▶ [INPUT DATA]
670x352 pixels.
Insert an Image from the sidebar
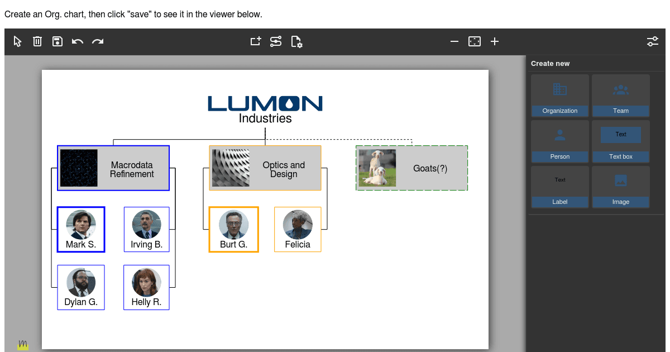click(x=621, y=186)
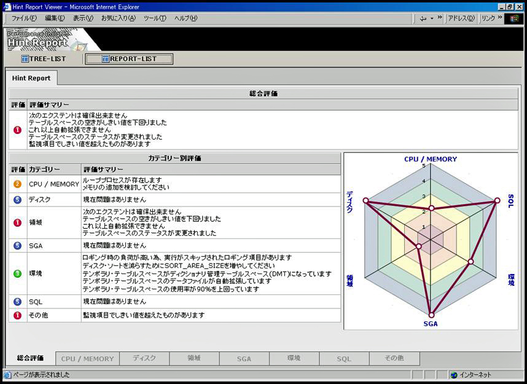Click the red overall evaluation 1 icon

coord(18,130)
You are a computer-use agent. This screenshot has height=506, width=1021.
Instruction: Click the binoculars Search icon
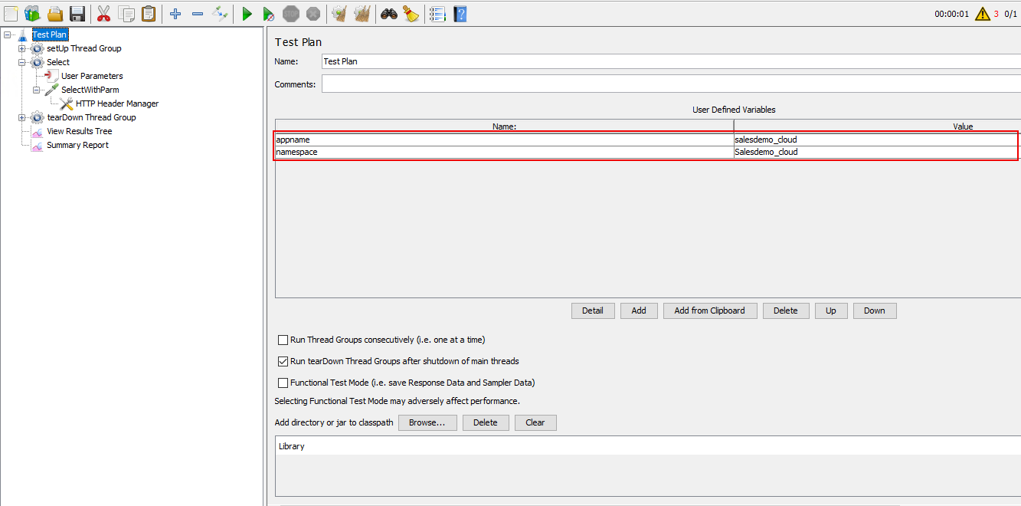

---

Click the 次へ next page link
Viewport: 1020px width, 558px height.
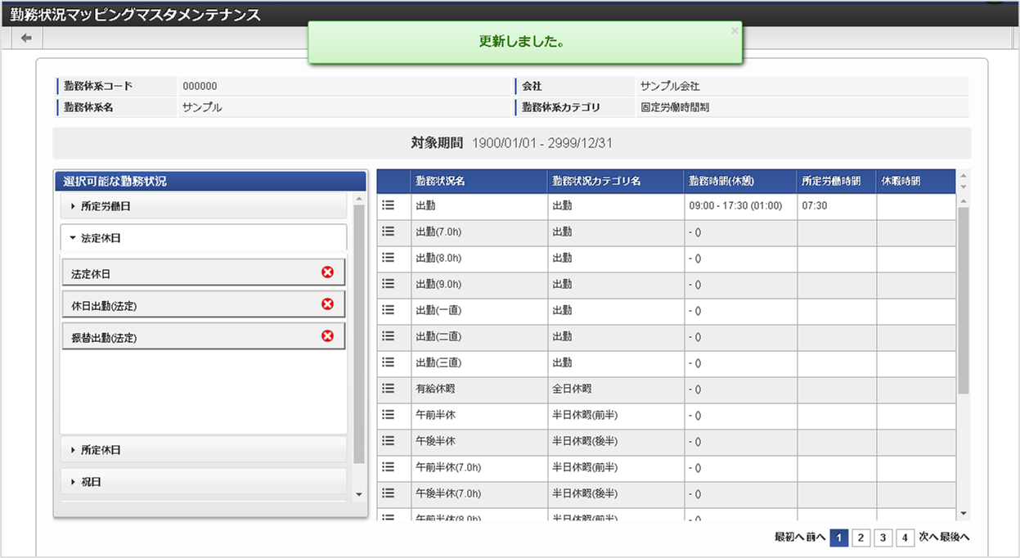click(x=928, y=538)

▶ [SET EXERCISE]
Swap "binoculars" for "magnifying glass" in the rows from the line with "You are a computer-use" up to and including the line with "Instruction: Click the binoculars Search icon", and reproduce only those lines with all else unchanged.

▶ [OUTPUT BELOW]
You are a computer-use agent. This screenshot has height=506, width=1021.
Instruction: Click the magnifying glass Search icon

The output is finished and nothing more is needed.